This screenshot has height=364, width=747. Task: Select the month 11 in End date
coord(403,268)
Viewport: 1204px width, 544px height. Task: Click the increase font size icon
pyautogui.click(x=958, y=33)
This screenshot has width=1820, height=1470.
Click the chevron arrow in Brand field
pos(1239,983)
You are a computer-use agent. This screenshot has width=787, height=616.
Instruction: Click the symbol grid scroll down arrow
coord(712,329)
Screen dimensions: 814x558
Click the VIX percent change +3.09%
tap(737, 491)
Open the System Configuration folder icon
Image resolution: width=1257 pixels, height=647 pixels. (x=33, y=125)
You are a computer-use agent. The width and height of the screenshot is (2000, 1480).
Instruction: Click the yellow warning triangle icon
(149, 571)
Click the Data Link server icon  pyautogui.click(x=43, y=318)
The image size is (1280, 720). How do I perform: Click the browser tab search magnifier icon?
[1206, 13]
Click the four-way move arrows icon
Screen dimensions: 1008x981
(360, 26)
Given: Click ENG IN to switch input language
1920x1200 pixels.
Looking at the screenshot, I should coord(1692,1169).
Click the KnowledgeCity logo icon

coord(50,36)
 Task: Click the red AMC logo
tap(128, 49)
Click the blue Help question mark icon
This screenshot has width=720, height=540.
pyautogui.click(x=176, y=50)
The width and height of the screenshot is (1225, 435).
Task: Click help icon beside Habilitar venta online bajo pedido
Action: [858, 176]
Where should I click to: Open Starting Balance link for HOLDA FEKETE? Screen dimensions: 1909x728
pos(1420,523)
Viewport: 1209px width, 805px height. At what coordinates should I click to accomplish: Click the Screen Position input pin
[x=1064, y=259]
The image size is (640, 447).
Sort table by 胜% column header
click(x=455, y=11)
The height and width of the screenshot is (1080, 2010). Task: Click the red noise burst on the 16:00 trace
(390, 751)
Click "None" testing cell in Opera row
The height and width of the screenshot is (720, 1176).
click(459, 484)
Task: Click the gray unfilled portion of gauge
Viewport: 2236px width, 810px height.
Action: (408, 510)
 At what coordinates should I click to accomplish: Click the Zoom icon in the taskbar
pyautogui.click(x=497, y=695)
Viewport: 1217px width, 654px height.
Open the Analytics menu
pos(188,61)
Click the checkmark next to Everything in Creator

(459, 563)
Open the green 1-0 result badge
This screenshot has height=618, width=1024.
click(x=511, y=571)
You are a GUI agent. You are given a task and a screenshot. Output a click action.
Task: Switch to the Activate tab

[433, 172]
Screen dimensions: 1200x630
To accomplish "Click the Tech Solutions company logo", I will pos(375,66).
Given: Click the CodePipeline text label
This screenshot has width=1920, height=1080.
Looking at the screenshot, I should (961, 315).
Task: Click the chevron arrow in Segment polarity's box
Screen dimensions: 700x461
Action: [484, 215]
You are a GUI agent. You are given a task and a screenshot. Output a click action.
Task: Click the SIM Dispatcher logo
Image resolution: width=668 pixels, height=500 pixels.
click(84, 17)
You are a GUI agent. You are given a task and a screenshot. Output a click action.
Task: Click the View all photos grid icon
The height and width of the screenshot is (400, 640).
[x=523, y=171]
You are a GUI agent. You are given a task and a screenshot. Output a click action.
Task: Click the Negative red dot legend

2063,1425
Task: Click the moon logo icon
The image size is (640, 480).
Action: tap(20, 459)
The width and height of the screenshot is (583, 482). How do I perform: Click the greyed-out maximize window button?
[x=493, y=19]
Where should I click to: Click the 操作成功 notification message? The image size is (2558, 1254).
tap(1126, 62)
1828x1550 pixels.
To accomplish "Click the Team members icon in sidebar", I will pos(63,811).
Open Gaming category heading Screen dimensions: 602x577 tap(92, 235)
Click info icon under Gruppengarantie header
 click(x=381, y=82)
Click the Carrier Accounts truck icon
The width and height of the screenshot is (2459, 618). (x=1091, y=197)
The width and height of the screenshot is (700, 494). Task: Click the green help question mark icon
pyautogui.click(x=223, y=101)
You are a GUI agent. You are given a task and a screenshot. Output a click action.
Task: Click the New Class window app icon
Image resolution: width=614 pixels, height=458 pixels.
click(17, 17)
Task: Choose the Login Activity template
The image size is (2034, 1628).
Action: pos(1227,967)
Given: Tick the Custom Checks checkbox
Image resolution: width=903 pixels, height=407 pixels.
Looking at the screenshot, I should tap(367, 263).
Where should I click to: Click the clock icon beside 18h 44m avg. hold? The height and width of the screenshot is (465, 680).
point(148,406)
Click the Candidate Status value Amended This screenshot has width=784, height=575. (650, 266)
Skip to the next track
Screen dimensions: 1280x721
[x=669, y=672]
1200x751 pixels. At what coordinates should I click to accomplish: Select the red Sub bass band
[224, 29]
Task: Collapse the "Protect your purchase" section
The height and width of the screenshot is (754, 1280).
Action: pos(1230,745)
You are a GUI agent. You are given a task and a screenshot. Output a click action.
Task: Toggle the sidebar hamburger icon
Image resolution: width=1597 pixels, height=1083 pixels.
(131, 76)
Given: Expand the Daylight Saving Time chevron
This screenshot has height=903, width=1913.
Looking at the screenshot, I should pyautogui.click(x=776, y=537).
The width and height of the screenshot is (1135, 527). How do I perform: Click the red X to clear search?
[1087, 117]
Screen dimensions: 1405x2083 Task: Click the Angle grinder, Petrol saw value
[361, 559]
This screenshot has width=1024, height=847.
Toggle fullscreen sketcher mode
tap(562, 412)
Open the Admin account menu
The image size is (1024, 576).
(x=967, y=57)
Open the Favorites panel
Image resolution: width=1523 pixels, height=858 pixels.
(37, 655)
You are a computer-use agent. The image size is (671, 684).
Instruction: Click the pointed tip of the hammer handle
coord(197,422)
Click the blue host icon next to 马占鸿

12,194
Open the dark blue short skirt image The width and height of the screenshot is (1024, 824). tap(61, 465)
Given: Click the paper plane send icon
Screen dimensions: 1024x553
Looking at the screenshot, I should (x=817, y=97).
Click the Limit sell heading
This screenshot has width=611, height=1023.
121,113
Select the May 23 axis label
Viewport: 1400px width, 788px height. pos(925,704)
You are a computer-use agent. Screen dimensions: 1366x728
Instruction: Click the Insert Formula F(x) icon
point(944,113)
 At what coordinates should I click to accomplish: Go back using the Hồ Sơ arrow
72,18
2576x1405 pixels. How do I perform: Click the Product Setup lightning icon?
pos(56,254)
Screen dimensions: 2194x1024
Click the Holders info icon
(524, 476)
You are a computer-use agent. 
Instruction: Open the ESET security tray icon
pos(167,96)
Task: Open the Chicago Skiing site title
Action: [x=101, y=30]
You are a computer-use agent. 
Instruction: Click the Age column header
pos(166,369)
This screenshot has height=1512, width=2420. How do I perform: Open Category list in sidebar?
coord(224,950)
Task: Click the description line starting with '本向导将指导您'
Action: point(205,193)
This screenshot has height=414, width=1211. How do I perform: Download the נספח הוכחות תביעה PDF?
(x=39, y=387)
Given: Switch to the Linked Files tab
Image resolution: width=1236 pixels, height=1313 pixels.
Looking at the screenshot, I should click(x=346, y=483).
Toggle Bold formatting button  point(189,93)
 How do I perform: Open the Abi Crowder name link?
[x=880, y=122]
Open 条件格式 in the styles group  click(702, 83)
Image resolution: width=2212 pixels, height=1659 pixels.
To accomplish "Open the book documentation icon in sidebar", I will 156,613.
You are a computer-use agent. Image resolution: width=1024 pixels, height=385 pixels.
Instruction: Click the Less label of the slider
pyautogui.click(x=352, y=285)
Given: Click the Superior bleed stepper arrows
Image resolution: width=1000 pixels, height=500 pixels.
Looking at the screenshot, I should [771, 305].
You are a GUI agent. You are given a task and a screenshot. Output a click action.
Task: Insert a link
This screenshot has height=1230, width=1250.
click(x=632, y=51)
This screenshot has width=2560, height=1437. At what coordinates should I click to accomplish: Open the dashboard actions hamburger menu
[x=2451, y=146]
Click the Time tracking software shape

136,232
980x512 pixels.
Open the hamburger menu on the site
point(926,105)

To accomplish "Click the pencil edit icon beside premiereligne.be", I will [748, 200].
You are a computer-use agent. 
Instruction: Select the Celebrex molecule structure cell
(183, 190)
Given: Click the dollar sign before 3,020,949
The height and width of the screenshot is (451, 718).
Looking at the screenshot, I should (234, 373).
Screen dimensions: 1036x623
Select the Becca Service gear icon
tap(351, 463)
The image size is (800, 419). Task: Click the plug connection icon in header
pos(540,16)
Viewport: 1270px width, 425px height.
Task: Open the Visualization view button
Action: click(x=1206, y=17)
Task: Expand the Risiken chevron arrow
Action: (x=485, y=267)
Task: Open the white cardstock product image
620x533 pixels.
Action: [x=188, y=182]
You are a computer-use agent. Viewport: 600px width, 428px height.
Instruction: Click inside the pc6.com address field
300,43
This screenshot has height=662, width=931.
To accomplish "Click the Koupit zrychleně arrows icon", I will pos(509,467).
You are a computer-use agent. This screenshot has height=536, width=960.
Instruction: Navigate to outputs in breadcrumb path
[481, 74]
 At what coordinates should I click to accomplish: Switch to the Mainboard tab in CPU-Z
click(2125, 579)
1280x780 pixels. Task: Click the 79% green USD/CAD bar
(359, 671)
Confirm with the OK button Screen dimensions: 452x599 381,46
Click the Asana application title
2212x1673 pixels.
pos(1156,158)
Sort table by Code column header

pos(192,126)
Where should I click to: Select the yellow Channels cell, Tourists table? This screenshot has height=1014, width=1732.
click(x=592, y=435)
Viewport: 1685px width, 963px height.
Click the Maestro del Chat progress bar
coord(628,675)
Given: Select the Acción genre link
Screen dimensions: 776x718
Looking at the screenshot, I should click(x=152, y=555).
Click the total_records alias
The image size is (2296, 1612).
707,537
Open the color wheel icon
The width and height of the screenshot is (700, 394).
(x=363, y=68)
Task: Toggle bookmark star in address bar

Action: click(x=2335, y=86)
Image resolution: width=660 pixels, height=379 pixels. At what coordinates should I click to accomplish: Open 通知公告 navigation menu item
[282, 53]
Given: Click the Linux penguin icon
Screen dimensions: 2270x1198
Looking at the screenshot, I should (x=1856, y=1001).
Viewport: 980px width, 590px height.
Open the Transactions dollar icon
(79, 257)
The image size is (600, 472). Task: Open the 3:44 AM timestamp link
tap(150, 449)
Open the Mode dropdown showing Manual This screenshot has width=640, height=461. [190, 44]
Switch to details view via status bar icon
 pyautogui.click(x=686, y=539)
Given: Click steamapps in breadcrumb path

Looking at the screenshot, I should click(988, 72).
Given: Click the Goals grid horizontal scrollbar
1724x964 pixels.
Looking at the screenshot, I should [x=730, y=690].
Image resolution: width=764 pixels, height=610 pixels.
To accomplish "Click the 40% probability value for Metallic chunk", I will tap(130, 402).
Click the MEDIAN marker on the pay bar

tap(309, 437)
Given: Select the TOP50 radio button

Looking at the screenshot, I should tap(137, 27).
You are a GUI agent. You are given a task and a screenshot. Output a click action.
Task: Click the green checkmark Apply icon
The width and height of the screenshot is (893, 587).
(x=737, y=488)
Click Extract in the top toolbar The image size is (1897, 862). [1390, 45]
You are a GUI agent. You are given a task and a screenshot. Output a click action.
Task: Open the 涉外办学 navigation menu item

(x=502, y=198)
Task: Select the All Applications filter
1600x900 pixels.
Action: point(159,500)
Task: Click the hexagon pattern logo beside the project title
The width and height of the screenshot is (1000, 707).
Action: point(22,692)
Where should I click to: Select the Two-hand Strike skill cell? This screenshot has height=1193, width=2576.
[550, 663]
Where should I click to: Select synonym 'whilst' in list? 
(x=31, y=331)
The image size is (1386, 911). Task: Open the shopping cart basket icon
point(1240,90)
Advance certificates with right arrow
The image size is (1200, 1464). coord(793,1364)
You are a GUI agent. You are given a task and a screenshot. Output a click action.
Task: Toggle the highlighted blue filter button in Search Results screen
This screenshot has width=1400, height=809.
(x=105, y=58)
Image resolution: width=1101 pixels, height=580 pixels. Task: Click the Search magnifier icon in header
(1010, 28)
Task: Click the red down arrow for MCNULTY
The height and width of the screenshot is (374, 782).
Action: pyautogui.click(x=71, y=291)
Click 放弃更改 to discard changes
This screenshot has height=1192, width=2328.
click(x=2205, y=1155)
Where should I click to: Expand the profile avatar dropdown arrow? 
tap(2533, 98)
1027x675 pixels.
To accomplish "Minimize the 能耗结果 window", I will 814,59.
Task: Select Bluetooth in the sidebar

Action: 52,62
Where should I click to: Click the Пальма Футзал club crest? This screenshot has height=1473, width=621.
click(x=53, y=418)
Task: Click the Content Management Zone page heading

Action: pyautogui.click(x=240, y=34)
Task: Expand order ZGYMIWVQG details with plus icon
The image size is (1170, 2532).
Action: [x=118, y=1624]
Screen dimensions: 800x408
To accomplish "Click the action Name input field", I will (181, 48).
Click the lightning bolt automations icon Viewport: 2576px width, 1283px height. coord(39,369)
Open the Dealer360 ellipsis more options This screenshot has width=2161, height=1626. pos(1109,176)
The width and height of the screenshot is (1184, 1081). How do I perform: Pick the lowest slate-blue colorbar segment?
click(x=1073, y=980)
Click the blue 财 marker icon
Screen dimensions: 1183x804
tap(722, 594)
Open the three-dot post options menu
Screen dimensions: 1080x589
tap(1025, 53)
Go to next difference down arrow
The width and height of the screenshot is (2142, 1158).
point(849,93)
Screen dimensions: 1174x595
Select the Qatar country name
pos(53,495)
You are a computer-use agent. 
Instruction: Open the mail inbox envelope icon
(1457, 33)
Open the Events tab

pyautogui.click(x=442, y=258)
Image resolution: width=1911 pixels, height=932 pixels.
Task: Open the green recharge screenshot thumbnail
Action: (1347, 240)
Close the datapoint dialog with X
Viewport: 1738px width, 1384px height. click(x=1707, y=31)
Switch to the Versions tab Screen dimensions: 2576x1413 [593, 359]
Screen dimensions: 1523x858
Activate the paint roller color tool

....

Could you retype the listing part that opens with the line containing "Given: Click the Superior" and closes with the line containing "Action: [x=188, y=182]", including both of those lines, with no changes?

Given: Click the Superior bleed stepper arrows
Image resolution: width=1000 pixels, height=500 pixels.
Looking at the screenshot, I should [771, 305].
You are a GUI agent. You are given a task and a screenshot. Output a click action.
Task: Insert a link
This screenshot has height=1230, width=1250.
click(x=632, y=51)
This screenshot has width=2560, height=1437. At what coordinates should I click to accomplish: Open the dashboard actions hamburger menu
[x=2451, y=146]
Click the Time tracking software shape

136,232
980x512 pixels.
Open the hamburger menu on the site
point(926,105)

To accomplish "Click the pencil edit icon beside premiereligne.be", I will [748, 200].
You are a computer-use agent. 
Instruction: Select the Celebrex molecule structure cell
(183, 190)
Given: Click the dollar sign before 3,020,949
The height and width of the screenshot is (451, 718).
Looking at the screenshot, I should (234, 373).
Screen dimensions: 1036x623
Select the Becca Service gear icon
tap(351, 463)
The image size is (800, 419). Task: Click the plug connection icon in header
pos(540,16)
Viewport: 1270px width, 425px height.
Task: Open the Visualization view button
Action: click(x=1206, y=17)
Task: Expand the Risiken chevron arrow
Action: (x=485, y=267)
Task: Open the white cardstock product image
620x533 pixels.
Action: [x=188, y=182]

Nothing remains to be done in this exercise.